4. Once the job is finished, a link to the downloadable file should appear on the screen. Right click and save as a *.sdf file to a convenient location.

5. Open Excel and click on the JChem button. Then click ‘Import from File’ and select your new sdf file. After a few seconds the structure of each recognised compound should appear, along with other information as detailed below.

=====Notes=====

• Easy to use

• No registration required

• Occasionally the ‘structure file’ tab does not work. In this case the Pubchem management suggest using a script or application like Pipeline Pilot (info: Thiessen@ncbi.nlm.nih.gov) to batch query many compounds.

• SDF file contains key information e.g. structure, molecular weight, number of H-bonding groups and MMFF94 energy, but cannot obtain information such as publication
data/reference links from the SDF file.

=====Data Available from SDF File=====

[[Image:Pubchem sdf output.jpg|centre|700px|thumb|Output SDF file from PubChem]]

====2. ChEMBL====

Website: https://www.ebi.ac.uk/chembl/

=====Background=====

• Approx 7 million measurements for 1.1 million compounds and 8,900 protein targets (as of April 2012)

• Formed by the European Bioinformatics Institute

• Broad range of medicinal chemistry data e.g. biological activities, cell-based assay data, protein-ligand affinities

• 40% of data comes from PubChem

• Compounds also linked to Chemspider, Drugbank, PDBe, Wikipedia and ChEBI.

• DrugEBility service uses structural data to determine whether a given protein can be targeted with small molecules

=====Instructions For Use=====

1. Use Helium to get a list of SMILES in excel – convert this to a text doc with each SMILES occupying 1 line.

2. Navigate to https://www.ebi.ac.uk/chembl/ and click on ‘Compound Search’.

3. On the right hand side under ‘List search’, select the ‘SMILES search ‘ option and copy and paste your list of SMILES from earlier. Click ‘Fetch Compounds’.

4. After a few seconds the compounds search results should come back, showing structures and other info e.g. parent molecular weight and HBA/HBD. To download SDF file, navigate to the ‘Please select...’ tab on the top right hand side, and click on ‘Download (SDF)’.

5. Note that this SDF file will contain only the structure and Chembl ID! For more information such as molecular weight and hydrogen bond accepting/donating ability, click on ‘Download (Tab-delimited)’.

For information specifically on the compounds’ bioactivities (e.g. assay description and references to the literature they came from) go back to the ‘please select...’ tab and click on ‘Display Bioactivities’ then ‘Download all data (XLS).
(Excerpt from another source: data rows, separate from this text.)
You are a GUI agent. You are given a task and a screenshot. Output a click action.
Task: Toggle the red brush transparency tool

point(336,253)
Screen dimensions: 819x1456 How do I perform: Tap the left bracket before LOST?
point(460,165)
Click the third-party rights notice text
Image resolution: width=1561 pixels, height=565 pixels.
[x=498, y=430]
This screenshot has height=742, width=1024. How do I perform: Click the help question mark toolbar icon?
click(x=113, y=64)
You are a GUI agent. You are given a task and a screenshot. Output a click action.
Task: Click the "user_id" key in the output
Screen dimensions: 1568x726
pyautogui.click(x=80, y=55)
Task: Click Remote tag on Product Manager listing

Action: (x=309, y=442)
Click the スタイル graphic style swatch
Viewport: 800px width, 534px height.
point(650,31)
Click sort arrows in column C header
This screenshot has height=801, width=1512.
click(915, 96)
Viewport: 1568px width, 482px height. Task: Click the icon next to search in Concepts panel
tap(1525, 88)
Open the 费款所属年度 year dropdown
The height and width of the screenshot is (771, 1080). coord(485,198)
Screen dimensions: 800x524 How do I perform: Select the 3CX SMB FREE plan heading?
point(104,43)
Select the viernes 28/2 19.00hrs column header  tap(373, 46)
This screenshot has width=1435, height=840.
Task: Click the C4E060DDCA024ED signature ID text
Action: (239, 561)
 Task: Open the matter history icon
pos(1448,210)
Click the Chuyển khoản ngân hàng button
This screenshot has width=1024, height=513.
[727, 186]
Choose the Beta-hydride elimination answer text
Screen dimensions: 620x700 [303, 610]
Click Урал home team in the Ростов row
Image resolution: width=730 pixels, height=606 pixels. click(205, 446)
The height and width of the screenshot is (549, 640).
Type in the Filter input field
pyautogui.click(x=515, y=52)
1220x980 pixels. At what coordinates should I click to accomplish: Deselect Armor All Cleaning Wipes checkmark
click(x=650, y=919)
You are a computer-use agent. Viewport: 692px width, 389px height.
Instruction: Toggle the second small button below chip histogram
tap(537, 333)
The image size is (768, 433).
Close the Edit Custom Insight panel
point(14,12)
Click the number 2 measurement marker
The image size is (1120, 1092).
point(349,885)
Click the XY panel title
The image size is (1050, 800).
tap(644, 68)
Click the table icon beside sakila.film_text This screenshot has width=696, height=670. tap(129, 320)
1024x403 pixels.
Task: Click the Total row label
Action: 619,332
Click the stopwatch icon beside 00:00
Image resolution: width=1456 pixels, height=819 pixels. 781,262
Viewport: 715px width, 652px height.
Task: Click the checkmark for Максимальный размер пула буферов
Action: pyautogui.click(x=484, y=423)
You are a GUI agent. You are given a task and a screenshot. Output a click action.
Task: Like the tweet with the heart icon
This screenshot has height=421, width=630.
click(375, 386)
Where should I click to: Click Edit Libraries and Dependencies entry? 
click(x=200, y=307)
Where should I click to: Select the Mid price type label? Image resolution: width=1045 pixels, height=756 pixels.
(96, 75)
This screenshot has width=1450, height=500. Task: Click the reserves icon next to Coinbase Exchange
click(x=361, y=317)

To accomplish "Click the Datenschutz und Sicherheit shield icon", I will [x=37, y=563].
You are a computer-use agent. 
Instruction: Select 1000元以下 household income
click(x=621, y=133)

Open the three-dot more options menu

Open this in an excel file to get the data shown in the example below.

=====Notes=====

• Does not provide experimental conditions

• No login information required

• Works in any browser

• If only searching for one compound – offers a variety of compound sketchers (JME, Marvin, Jdraw)

• SDF file does not have much information – only Structure and ChEMBL ID

• Can download other information as an excel spreadsheet rather than SDF file, i.e. not a problem if Helium and JChem aren’t available.

=====Data Available from SDF File=====

i) By clicking on Download (Tab-delimited)

[[Image:Chembl sdf output1.jpg|centre|700px|thumb|Output SDF file from ChEMBL (tab-delimited)]]

ii) By clicking on Display bioactivities and then Download all data (XLS)

[[Image:Chembl sdf output2.jpg|centre|900px|thumb|Output SDF file from ChEMBL (XLS)]]

====3. Aureus====

Website: http://aureus.gsk.com/ (requires registration by contacting Aureus at support@aureus-sciences.com and providing email address, first and last name, and preferred username & password.)

=====Instructions For Use=====

NB. This only works in IE.

1. Use Helium to get a list of SMILES in excel, and convert these to structures using JChem by clicking on ‘From SMILES’ (note: Aureus cannot process a list of more than 100 at a time). Then go to JChem and click on ‘Export to file’ on the left hand side of the menu bar. Save it as a *.sdf file somewhere convenient.

2. Navigate to http://aureus.gsk.com/ and login (note, can’t use GSK credentials – need to set up account with Aureus).

3. After logging in, you will be faced with a screen showing preferences and support & contacts. Ignore these and click on ‘GPS’ (short for Global Pharmacology Space) in the black bar at the top.

4. Then click on ‘Advanced’ in the top left hand corner, then tick ‘Molecule’, then select molecules by ‘Structure’, then click on ‘Multi-Structures’.

5. An applet will appear providing the opportunity to draw a molecule. Instead, navigate to the brown toolbar at the bottom of the screen that says ‘Upload SDF file’ and click ‘Browse’. Select the SDF file you saved earlier, then click ‘Load molecules’ twice, followed by ‘Get molecules & activities’.

6. Any matches found will be displayed. To save information (such as molecule name, INCHI code, SMILES, publication link etc) for these molecules, tick the relevant molecules and protocols on the top and left hand edges of the screen, then click ‘Export’ at the bottom of the screen , and choose to export as a text, SDF, RDF or Excel file.

=====Notes=====

• Only works in Internet Explorer

• Need login details in order to access www.aureus.gsk.com. It took them 2 emails and a few days for them to provide this.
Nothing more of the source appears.